(Beginning of Dataset records)

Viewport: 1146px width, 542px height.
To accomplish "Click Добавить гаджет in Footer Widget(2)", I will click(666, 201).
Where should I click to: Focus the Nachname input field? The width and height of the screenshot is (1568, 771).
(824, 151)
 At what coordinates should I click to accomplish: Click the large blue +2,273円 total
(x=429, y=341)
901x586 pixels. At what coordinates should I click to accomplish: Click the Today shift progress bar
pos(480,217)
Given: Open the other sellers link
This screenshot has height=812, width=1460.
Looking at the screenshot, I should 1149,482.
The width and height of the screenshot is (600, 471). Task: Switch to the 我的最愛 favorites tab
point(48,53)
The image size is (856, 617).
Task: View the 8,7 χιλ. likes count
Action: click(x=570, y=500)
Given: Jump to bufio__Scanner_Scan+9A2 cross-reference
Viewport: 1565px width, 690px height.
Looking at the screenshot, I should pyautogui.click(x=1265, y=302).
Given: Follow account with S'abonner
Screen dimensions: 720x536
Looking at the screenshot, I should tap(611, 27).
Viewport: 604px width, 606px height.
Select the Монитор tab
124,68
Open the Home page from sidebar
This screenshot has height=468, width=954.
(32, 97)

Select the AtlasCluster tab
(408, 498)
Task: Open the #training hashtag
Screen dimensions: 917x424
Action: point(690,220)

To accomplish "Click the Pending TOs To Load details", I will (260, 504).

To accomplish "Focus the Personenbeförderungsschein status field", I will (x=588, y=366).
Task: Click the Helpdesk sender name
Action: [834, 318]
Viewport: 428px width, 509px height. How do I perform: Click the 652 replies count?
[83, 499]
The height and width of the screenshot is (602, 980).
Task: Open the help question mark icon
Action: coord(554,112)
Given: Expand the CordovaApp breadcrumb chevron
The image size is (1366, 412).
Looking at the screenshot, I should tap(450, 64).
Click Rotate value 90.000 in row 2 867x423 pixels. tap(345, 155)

(End of Dataset records)

Task instructions:
Every record, copied exactly, is the expected answer.

Exercise result:
Viewport: 1146px width, 542px height.
To accomplish "Click Добавить гаджет in Footer Widget(2)", I will click(666, 201).
Where should I click to: Focus the Nachname input field? The width and height of the screenshot is (1568, 771).
(824, 151)
 At what coordinates should I click to accomplish: Click the large blue +2,273円 total
(x=429, y=341)
901x586 pixels. At what coordinates should I click to accomplish: Click the Today shift progress bar
pos(480,217)
Given: Open the other sellers link
This screenshot has height=812, width=1460.
Looking at the screenshot, I should 1149,482.
The width and height of the screenshot is (600, 471). Task: Switch to the 我的最愛 favorites tab
point(48,53)
The image size is (856, 617).
Task: View the 8,7 χιλ. likes count
Action: click(x=570, y=500)
Given: Jump to bufio__Scanner_Scan+9A2 cross-reference
Viewport: 1565px width, 690px height.
Looking at the screenshot, I should pyautogui.click(x=1265, y=302).
Given: Follow account with S'abonner
Screen dimensions: 720x536
Looking at the screenshot, I should tap(611, 27).
Viewport: 604px width, 606px height.
Select the Монитор tab
124,68
Open the Home page from sidebar
This screenshot has height=468, width=954.
(32, 97)

Select the AtlasCluster tab
(408, 498)
Task: Open the #training hashtag
Screen dimensions: 917x424
Action: point(690,220)

To accomplish "Click the Pending TOs To Load details", I will (260, 504).

To accomplish "Focus the Personenbeförderungsschein status field", I will (x=588, y=366).
Task: Click the Helpdesk sender name
Action: [834, 318]
Viewport: 428px width, 509px height. How do I perform: Click the 652 replies count?
[83, 499]
The height and width of the screenshot is (602, 980).
Task: Open the help question mark icon
Action: coord(554,112)
Given: Expand the CordovaApp breadcrumb chevron
The image size is (1366, 412).
Looking at the screenshot, I should tap(450, 64).
Click Rotate value 90.000 in row 2 867x423 pixels. tap(345, 155)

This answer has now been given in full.